For the Test Phase, the project team compared perfect plasticity approximation-simple biogeochemistry (PPA-SiBGC) and LANDIS-II/NECN against empirical data and therefore the success criterion for each objective was an R2 value across the vector of annual simulated and empirical values. Performance metrics focused on near-term projections of ecological processes (not including climate change, management, or disturbance) that could be compared against 5-25 years of empirical data collected at Harvard Forest and the Jones Center.

The overall performance for both models was comparable. At Harvard Forest, both PPA-SiBGC and LANDIS-II NECN accurately predicted aboveground biomass (R2=0.98 and 0.98, respectively). LANDIS-II/NECN better predicted soil respiration (0.23 vs. 0.17) and aboveground net primary production (ANPP) (0.62 vs. 0.23), and PPA-SiBGC better predicted Net Ecosystem Exchange (NEE, a metric of overall Carbon balance, 0.67 v. 0.64). Only LANDIS-II/NECN predicted Nitrogen mineralization with an R2 value of 0.54. Mean R2 values across all the parameters were similar: 0.52 (PPA-SiBGC) vs. 0.6 (LANDIS-II/NECN). At Jones Farm, model fit was consistently much lower than at Harvard Forest with R2 values of 0.48 (PPA-SiBGC) and 0.17 (LANDIS-II/NECN). In PPA-SiBGC, model fit was better for aboveground biomass (0.54), ANPP (0.45), and NEE (0.74) than soil respiration (0.19). In LANDIS-II/NECN, model fit was consistently poor across all parameters (ranged from 0.03 to 0.36), indicating that additional calibration is necessary at Jones Farm.

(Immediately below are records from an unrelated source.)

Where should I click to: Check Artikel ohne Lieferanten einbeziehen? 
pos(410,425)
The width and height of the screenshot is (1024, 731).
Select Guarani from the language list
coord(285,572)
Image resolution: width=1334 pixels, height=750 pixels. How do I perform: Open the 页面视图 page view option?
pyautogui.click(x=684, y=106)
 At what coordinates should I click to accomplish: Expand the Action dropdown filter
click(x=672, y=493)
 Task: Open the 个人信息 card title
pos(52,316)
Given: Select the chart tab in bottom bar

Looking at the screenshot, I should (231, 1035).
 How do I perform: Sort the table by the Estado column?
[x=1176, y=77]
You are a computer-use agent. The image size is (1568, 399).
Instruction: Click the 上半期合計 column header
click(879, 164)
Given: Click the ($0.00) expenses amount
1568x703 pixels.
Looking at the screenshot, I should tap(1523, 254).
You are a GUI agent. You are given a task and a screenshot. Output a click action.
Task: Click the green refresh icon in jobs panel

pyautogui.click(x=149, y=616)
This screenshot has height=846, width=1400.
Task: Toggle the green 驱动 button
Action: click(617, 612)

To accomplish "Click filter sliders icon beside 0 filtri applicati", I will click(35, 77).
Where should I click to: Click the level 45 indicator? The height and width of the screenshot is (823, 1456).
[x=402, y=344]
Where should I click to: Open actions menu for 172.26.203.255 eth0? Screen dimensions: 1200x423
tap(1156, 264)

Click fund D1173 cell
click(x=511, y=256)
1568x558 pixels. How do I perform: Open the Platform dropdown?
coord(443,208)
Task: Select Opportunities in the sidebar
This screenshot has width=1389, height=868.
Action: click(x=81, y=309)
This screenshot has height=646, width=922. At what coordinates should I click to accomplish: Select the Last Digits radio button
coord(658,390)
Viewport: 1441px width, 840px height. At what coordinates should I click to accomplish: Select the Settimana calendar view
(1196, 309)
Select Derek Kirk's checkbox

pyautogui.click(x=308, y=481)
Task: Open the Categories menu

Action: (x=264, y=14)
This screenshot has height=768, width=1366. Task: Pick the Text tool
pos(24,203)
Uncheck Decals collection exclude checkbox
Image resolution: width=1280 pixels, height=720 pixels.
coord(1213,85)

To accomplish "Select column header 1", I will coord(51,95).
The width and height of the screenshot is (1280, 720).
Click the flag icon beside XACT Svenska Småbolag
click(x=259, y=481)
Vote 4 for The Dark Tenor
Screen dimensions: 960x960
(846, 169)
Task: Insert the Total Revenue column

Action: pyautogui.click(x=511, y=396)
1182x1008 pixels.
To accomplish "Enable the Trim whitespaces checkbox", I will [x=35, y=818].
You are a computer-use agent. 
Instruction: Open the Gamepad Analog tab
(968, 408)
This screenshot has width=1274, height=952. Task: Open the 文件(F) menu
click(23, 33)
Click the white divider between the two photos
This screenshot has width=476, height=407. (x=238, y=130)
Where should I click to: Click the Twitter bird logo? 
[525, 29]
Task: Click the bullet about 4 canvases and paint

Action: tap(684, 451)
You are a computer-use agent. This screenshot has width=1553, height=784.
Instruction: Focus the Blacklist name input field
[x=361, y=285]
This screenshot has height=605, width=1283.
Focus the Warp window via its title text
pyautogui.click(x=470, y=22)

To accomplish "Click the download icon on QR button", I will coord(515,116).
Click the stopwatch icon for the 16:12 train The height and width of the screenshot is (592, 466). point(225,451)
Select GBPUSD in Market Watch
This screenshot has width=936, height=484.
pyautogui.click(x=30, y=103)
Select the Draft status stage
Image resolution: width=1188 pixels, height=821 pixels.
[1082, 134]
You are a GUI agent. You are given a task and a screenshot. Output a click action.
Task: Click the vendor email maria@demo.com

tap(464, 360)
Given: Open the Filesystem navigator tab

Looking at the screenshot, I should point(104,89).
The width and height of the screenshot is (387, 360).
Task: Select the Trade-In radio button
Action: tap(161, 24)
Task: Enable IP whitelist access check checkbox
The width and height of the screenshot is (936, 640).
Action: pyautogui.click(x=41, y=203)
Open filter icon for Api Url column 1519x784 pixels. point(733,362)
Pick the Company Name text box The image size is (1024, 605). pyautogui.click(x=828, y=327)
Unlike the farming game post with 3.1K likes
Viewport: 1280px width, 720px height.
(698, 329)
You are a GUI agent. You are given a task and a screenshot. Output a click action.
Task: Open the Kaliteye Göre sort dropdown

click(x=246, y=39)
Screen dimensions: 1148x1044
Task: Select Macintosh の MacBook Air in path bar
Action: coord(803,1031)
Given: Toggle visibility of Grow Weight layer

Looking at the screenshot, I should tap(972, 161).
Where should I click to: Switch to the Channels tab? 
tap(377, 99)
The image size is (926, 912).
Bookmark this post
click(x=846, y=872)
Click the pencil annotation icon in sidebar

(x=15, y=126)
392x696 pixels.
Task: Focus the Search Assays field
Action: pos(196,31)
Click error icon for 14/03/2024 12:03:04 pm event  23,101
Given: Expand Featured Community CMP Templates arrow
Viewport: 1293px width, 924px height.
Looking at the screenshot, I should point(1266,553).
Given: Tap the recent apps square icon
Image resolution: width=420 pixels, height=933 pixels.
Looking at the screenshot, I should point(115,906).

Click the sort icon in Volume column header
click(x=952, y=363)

For the Demonstration Phase, the project team simulated 50 years of forest change based on scenarios developed in collaboration with the Ft. Bragg Directorate of Public Works, Environmental Division. Because the scenarios represent future potential conditions, there was no empirical data available for comparison. Performance metrics therefore focused on the capacity to successfully integrate multiple processes and to produce reasonable projections that reflect expected changes given the scenarios. These scenarios were collaboratively developed scenarios with Ft. Bragg natural resource managers and represent their primary concerns about future management on the base. Therefore, the performance assessment included: climate change, prescribed fire, and hurricanes.

The preliminary results suggest that LANDIS-II/NECN and LANDIS-II/PnET are sensitive to different climatic drivers and different forest types (conifer vs. deciduous) have differing sensitivity to climate. Regarding disturbance and management, neither model estimates of aboveground biomass was particularly sensitive to variation in the prescribed fire management regime. This is in part because prescribed fire targets sub-canopy deciduous trees that have low biomass. Both models are highly sensitive to simulated hurricanes, highlighting model differences in regeneration and growth.

Benefits

Successful demonstration and validation of models will help decision-makers integrate a multitude of management strategies into the context of the military mission and installation specific natural resources management plans. Forest managers will be able to use either LANDIS-II/NECN or LANDIS-II/PnET to estimate the effects of different management practices on the local installations over varying time horizons and spatial scale resolutions. Upon completion, this technology can be applied immediately at Ft. Bragg’s more than 89,000 acres of longleaf pine forests and at other Department of Defense installations with forested habitats.